To insinuate that LAPPs can make fishing, especially in North Carolina, somehow unseasonal is absolutely absurd. You can’t catch a cobia or a pompano off of Hatteras, in January, regardless of the management plan. And it’s just as impossible to fish during a 30-knot northeast wind under LAPP-management as it is under the current system.
Despite the way it has been billed, implementation of LAPPs is not a conservation measure. It’s quite the opposite, in fact. If NOAA scientists are really concerned with conservation, they would be trying to get rid of the large-scale, multi-fleet operations—the very operations that will flourish under LAPPs—and they would be coming up with ways to support the small-scale, hook-and-line fishermen.

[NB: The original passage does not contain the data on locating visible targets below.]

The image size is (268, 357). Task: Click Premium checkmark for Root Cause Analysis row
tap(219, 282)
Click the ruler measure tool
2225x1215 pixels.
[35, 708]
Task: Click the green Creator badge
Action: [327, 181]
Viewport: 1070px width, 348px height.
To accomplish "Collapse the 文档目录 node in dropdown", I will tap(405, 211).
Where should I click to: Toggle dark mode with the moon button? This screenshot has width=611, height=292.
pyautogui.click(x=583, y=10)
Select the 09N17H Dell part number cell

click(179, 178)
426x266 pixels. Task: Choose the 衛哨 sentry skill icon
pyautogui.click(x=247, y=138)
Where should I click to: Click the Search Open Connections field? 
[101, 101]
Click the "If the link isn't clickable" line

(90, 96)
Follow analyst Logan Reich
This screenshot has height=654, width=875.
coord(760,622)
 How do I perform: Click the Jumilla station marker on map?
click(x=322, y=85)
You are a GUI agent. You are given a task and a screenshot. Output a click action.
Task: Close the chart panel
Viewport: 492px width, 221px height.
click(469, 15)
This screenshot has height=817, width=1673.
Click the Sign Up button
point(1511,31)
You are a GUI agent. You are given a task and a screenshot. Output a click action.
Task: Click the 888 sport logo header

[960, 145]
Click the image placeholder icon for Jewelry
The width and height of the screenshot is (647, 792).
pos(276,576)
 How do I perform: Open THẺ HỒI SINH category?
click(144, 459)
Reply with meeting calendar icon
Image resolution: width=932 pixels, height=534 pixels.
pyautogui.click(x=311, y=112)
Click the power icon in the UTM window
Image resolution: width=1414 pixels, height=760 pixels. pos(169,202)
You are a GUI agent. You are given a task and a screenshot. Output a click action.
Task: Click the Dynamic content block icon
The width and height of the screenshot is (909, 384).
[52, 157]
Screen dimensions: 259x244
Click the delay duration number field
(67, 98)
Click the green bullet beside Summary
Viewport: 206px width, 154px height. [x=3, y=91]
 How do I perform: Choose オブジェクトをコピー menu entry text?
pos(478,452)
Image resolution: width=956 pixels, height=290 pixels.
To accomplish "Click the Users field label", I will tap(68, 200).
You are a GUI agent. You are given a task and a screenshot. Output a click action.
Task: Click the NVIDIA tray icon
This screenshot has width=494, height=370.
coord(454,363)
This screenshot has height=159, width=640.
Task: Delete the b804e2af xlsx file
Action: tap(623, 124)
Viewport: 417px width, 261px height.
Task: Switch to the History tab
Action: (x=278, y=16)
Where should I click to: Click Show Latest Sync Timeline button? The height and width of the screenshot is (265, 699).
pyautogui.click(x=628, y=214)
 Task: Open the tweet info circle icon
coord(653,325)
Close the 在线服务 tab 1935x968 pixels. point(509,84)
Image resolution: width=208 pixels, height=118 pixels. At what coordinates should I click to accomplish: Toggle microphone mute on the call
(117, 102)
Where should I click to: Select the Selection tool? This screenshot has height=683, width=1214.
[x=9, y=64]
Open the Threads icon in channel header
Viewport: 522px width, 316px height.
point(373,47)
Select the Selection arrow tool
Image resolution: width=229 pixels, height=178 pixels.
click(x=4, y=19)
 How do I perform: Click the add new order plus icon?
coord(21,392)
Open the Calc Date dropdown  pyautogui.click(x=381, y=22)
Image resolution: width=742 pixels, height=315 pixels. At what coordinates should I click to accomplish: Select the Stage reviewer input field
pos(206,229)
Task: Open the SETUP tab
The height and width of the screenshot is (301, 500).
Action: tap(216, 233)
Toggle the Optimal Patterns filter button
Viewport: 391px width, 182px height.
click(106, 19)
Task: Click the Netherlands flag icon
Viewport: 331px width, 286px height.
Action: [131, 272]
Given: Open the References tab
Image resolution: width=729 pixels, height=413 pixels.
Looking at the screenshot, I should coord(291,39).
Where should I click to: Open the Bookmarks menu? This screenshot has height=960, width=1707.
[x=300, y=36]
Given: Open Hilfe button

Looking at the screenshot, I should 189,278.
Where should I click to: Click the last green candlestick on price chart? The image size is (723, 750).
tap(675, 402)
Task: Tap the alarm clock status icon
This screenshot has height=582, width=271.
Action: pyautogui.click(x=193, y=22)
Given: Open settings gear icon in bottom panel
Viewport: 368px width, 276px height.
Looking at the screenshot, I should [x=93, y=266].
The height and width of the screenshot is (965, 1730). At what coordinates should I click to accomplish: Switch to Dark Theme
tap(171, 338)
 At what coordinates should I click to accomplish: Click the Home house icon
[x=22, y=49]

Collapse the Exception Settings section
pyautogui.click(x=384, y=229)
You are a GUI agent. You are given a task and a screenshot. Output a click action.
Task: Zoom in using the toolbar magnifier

These fishermen have built-in incentives to minimize bycatch and habitat destruction. Such operations are literally not big enough to contribute significantly to overfishing. They are already local, sustainable, and economically viable. Yet, inexplicably, they will be the ones sacrificed on the altar of conservation.
If it sounds hyperbolic or paranoid to assert that getting rid of individual fishermen is the ultimate goal of Lubchenco’s catch shares policy, then consider it from the management angle. It is much easier to manage 10 employees than it is to manage 100. Likewise, it is much easier to control an industry that consists of a few large-scale, multi-fleet operations—that are essentially owned by corporate shareholders— than it is to manage an industry with an abundance of small, independently owned and operated vessels.
Private investors and shareholders are already being recruited, just as Lubchenco is ramping up efforts to force LAPPs on the nation’s fisheries.
At the 2009 Milken Institute Global Conference, which was held in Los Angeles, the new EDF vice president, David Festa, pitched catch shares to wealthy, would-be investors by projecting a 400 percent return on their investments in the program.
Hopefully, you can see that LAPPs are not about conservation, and they are definitely not about fishermen. Their implementation would have devastating consequences for all fishermen in the South Atlantic and would effectively ruin North Carolina’s small fishing communities.
We cannot let Lubchenco and her well-funded, radical environmentalist cronies privatize such a valuable public resource and seize control of one of the few industries that remains dominated by independently owned and operated businesses.